International law specialists also cite the first two points above and agree that an intent of destruction cannot be identified in the case of Srebrenica execution. One is Canadian professor William Schabas, a world expert on genocide. Other legal experts stress that the notion of genocide has been arbitrarily stretched in decisions of the Hague Tribunal (for example, K. Southwick, 2005, https://utd.edu/~mjleaf/southwickGenocide.pdf ).
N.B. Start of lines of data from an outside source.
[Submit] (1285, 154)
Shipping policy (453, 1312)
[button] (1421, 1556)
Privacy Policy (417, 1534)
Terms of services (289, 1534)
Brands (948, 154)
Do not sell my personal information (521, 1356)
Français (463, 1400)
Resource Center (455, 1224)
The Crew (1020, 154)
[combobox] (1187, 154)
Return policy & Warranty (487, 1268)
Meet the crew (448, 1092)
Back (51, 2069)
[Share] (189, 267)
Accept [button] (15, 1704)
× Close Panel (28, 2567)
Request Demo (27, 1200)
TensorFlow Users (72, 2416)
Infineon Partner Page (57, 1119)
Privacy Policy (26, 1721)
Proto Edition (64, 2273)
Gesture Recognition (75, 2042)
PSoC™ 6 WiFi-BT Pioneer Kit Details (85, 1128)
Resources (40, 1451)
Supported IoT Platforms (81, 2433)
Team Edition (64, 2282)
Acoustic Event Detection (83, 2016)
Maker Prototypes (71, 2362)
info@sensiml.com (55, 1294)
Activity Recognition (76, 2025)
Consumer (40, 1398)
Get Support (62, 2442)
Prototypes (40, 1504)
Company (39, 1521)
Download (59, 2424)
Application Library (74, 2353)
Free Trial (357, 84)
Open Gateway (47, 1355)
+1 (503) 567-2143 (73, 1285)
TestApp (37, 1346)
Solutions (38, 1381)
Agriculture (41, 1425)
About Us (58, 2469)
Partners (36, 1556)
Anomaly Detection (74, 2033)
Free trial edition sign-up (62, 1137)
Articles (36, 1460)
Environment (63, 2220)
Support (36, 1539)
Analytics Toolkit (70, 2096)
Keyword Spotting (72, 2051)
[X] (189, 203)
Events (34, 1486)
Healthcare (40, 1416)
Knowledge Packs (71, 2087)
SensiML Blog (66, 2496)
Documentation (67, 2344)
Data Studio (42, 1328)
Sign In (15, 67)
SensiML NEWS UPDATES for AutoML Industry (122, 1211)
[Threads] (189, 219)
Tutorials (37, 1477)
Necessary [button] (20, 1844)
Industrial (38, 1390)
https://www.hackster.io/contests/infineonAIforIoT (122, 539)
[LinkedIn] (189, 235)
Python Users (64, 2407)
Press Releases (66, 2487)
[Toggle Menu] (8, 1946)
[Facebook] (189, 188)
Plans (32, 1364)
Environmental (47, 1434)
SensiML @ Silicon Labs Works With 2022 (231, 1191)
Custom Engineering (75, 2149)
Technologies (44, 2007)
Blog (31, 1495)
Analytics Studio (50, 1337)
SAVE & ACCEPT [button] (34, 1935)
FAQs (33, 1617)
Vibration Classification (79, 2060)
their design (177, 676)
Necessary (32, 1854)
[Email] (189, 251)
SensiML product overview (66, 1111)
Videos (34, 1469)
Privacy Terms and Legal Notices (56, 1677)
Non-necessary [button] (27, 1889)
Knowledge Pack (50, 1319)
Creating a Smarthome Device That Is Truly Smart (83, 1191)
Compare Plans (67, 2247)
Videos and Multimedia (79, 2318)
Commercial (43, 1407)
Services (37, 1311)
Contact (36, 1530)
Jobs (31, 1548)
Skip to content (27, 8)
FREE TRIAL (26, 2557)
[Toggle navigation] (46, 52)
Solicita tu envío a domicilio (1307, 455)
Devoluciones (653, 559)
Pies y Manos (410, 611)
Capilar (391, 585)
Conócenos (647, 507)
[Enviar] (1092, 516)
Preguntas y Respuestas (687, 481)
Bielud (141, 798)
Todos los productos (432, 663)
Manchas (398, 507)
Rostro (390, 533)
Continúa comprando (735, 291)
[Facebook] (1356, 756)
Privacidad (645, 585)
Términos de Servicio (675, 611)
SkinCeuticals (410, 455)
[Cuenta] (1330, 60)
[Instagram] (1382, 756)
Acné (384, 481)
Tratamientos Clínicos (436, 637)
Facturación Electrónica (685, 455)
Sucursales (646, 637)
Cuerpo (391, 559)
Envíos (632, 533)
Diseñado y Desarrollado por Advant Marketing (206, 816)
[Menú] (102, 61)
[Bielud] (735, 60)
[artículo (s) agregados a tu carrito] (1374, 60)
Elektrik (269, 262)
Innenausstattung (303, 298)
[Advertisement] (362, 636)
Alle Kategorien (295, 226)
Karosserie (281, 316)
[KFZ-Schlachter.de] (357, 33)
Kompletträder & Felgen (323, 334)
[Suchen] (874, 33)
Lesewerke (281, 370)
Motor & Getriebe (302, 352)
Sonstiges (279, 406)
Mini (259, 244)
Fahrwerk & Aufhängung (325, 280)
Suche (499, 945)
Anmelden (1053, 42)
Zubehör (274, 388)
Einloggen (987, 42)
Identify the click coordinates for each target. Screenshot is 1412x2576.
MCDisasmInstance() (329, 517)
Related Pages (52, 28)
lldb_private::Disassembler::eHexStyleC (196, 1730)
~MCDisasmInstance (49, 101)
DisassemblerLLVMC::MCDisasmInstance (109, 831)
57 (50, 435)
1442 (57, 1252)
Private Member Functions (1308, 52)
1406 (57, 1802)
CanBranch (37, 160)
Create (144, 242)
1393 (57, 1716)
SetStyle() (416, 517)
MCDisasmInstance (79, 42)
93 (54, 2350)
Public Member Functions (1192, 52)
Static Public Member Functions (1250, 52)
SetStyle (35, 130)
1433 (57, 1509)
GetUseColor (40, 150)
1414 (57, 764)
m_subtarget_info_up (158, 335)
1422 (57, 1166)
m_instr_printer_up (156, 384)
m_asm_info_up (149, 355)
There is also a political analysis that reveals some shocking details. For example, Norwegian documentary entitled “A town betrayed” offers evidence that Alija Izetbegovic, advised by his foreign sponsors, consciously victimized the people of Srebrenica in order to win the war against the Bosnian Serbs (https://www.youtube.com/watch?v=xhOq8ev6YhI&feature=youtu.be ).
Foreign sponsors to Bosnia war
The civil war in Bosnia was a baby of American foreign policy. In the process of breakup of Yugoslavia the peoples of Bosnia could have found their way of living together within a smaller Yugoslavia. But Bill Clinton’s government of the time sponsored the extremist Muslim party led by Alija Izetbegovic, who advocated an exclusive Muslim state intolerant to other religions. Upon the sponsor’s advice, Izetbegovic’s party pushed for a referendum for Bosnia’s secession. Boycotted by the non-Muslim inhabitants of Bosnia, Serbs and Croats, that move became the overture to the civil war.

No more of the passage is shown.